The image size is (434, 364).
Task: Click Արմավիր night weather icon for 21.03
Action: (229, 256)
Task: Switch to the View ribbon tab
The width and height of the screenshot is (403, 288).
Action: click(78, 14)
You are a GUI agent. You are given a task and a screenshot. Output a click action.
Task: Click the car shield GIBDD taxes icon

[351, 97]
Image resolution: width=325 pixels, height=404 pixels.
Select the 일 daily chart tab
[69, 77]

==

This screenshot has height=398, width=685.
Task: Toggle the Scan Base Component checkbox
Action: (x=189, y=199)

| What the exercise asks |
Using only the entries above, output the line with "Task: Switch to the View ribbon tab", the line with "Image resolution: width=325", and all lines between them, exactly as they stand.

| Final answer |
Task: Switch to the View ribbon tab
The width and height of the screenshot is (403, 288).
Action: click(78, 14)
You are a GUI agent. You are given a task and a screenshot. Output a click action.
Task: Click the car shield GIBDD taxes icon

[351, 97]
Image resolution: width=325 pixels, height=404 pixels.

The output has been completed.